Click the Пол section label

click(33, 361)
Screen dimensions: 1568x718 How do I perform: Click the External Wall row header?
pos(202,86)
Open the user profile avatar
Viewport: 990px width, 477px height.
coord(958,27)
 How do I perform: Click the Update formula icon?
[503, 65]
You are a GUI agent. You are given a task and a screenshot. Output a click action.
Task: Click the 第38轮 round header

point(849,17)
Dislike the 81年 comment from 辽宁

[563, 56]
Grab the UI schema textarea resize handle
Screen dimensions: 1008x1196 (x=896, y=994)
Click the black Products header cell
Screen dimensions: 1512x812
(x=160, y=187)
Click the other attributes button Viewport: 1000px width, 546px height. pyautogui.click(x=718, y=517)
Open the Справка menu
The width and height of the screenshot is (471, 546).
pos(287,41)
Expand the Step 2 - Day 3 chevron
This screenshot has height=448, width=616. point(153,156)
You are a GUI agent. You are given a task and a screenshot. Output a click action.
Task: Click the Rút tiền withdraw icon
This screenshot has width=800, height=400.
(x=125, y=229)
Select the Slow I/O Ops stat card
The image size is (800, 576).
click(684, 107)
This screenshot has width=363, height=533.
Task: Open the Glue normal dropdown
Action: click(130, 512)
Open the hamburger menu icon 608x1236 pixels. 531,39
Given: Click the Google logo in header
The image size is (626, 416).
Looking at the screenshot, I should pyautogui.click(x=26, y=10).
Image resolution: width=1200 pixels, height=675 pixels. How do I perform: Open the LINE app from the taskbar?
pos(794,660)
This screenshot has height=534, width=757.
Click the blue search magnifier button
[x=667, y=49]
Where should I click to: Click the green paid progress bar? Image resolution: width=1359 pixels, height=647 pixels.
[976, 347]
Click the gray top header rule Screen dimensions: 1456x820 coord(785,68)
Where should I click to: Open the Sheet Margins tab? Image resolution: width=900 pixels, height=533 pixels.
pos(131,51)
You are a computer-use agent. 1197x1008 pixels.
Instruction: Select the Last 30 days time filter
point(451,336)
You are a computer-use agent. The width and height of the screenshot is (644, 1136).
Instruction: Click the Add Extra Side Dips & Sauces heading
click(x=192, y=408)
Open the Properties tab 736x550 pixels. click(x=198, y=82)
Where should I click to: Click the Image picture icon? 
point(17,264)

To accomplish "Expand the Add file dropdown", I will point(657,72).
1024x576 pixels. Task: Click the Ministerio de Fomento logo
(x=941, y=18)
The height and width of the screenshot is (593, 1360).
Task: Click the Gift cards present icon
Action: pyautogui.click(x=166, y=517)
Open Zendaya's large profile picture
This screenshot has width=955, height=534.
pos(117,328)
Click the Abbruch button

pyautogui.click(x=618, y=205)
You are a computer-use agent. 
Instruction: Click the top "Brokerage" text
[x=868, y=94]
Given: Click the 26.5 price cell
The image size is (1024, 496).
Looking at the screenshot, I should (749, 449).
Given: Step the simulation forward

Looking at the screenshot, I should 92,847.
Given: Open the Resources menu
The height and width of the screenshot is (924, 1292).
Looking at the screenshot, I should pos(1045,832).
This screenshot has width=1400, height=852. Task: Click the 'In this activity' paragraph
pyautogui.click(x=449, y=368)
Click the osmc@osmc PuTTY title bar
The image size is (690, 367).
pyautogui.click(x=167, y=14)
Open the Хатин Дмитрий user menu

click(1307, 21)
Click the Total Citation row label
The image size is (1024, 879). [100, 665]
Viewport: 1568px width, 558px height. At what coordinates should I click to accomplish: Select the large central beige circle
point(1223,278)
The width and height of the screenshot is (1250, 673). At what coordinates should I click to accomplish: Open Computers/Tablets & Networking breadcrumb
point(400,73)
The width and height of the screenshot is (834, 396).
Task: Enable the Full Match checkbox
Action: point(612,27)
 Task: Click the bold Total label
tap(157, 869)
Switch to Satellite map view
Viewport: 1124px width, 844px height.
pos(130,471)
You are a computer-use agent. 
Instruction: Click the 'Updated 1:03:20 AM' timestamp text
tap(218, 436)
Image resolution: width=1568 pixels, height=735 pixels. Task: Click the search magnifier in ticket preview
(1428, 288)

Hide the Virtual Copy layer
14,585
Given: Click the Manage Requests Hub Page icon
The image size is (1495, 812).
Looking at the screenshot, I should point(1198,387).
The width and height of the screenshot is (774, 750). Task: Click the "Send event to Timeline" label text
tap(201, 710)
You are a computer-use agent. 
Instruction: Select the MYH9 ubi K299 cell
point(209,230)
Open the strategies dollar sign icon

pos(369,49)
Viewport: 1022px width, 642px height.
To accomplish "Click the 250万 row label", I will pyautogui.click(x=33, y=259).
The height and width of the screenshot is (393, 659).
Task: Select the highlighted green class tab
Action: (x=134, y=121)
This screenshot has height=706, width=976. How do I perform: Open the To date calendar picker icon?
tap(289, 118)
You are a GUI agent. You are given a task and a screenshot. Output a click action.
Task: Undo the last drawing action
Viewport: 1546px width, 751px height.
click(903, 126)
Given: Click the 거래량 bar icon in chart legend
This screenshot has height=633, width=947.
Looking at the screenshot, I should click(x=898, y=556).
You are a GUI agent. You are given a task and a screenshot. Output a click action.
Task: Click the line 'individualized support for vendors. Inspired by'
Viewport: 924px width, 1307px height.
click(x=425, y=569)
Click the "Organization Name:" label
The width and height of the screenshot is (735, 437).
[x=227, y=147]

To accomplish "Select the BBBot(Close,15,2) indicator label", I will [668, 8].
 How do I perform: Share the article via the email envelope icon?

• **HOW TO COMPLETE THIS TASK**:
Would you mind copying all of the records exactly?

• **ANSWER**:
Click the Пол section label

click(33, 361)
Screen dimensions: 1568x718 How do I perform: Click the External Wall row header?
pos(202,86)
Open the user profile avatar
Viewport: 990px width, 477px height.
coord(958,27)
 How do I perform: Click the Update formula icon?
[503, 65]
You are a GUI agent. You are given a task and a screenshot. Output a click action.
Task: Click the 第38轮 round header

point(849,17)
Dislike the 81年 comment from 辽宁

[563, 56]
Grab the UI schema textarea resize handle
Screen dimensions: 1008x1196 (x=896, y=994)
Click the black Products header cell
Screen dimensions: 1512x812
(x=160, y=187)
Click the other attributes button Viewport: 1000px width, 546px height. pyautogui.click(x=718, y=517)
Open the Справка menu
The width and height of the screenshot is (471, 546).
pos(287,41)
Expand the Step 2 - Day 3 chevron
This screenshot has height=448, width=616. point(153,156)
You are a GUI agent. You are given a task and a screenshot. Output a click action.
Task: Click the Rút tiền withdraw icon
This screenshot has width=800, height=400.
(x=125, y=229)
Select the Slow I/O Ops stat card
The image size is (800, 576).
click(684, 107)
This screenshot has width=363, height=533.
Task: Open the Glue normal dropdown
Action: click(130, 512)
Open the hamburger menu icon 608x1236 pixels. 531,39
Given: Click the Google logo in header
The image size is (626, 416).
Looking at the screenshot, I should pyautogui.click(x=26, y=10).
Image resolution: width=1200 pixels, height=675 pixels. How do I perform: Open the LINE app from the taskbar?
pos(794,660)
This screenshot has height=534, width=757.
Click the blue search magnifier button
[x=667, y=49]
Where should I click to: Click the green paid progress bar? Image resolution: width=1359 pixels, height=647 pixels.
[976, 347]
Click the gray top header rule Screen dimensions: 1456x820 coord(785,68)
Where should I click to: Open the Sheet Margins tab? Image resolution: width=900 pixels, height=533 pixels.
pos(131,51)
You are a computer-use agent. 1197x1008 pixels.
Instruction: Select the Last 30 days time filter
point(451,336)
You are a computer-use agent. The width and height of the screenshot is (644, 1136).
Instruction: Click the Add Extra Side Dips & Sauces heading
click(x=192, y=408)
Open the Properties tab 736x550 pixels. click(x=198, y=82)
Where should I click to: Click the Image picture icon? 
point(17,264)

To accomplish "Expand the Add file dropdown", I will point(657,72).
1024x576 pixels. Task: Click the Ministerio de Fomento logo
(x=941, y=18)
The height and width of the screenshot is (593, 1360).
Task: Click the Gift cards present icon
Action: pyautogui.click(x=166, y=517)
Open Zendaya's large profile picture
This screenshot has width=955, height=534.
pos(117,328)
Click the Abbruch button

pyautogui.click(x=618, y=205)
You are a computer-use agent. 
Instruction: Click the top "Brokerage" text
[x=868, y=94]
Given: Click the 26.5 price cell
The image size is (1024, 496).
Looking at the screenshot, I should (749, 449).
Given: Step the simulation forward

Looking at the screenshot, I should 92,847.
Given: Open the Resources menu
The height and width of the screenshot is (924, 1292).
Looking at the screenshot, I should pos(1045,832).
This screenshot has width=1400, height=852. Task: Click the 'In this activity' paragraph
pyautogui.click(x=449, y=368)
Click the osmc@osmc PuTTY title bar
The image size is (690, 367).
pyautogui.click(x=167, y=14)
Open the Хатин Дмитрий user menu

click(1307, 21)
Click the Total Citation row label
The image size is (1024, 879). [100, 665]
Viewport: 1568px width, 558px height. At what coordinates should I click to accomplish: Select the large central beige circle
point(1223,278)
The width and height of the screenshot is (1250, 673). At what coordinates should I click to accomplish: Open Computers/Tablets & Networking breadcrumb
point(400,73)
The width and height of the screenshot is (834, 396).
Task: Enable the Full Match checkbox
Action: point(612,27)
 Task: Click the bold Total label
tap(157, 869)
Switch to Satellite map view
Viewport: 1124px width, 844px height.
pos(130,471)
You are a computer-use agent. 
Instruction: Click the 'Updated 1:03:20 AM' timestamp text
tap(218, 436)
Image resolution: width=1568 pixels, height=735 pixels. Task: Click the search magnifier in ticket preview
(1428, 288)

Hide the Virtual Copy layer
14,585
Given: Click the Manage Requests Hub Page icon
The image size is (1495, 812).
Looking at the screenshot, I should point(1198,387).
The width and height of the screenshot is (774, 750). Task: Click the "Send event to Timeline" label text
tap(201, 710)
You are a computer-use agent. 
Instruction: Select the MYH9 ubi K299 cell
point(209,230)
Open the strategies dollar sign icon

pos(369,49)
Viewport: 1022px width, 642px height.
To accomplish "Click the 250万 row label", I will pyautogui.click(x=33, y=259).
The height and width of the screenshot is (393, 659).
Task: Select the highlighted green class tab
Action: (x=134, y=121)
This screenshot has height=706, width=976. How do I perform: Open the To date calendar picker icon?
tap(289, 118)
You are a GUI agent. You are given a task and a screenshot. Output a click action.
Task: Undo the last drawing action
Viewport: 1546px width, 751px height.
click(903, 126)
Given: Click the 거래량 bar icon in chart legend
This screenshot has height=633, width=947.
Looking at the screenshot, I should click(x=898, y=556).
You are a GUI agent. You are given a task and a screenshot. Output a click action.
Task: Click the line 'individualized support for vendors. Inspired by'
Viewport: 924px width, 1307px height.
click(x=425, y=569)
Click the "Organization Name:" label
The width and height of the screenshot is (735, 437).
[x=227, y=147]

To accomplish "Select the BBBot(Close,15,2) indicator label", I will [668, 8].
 How do I perform: Share the article via the email envelope icon?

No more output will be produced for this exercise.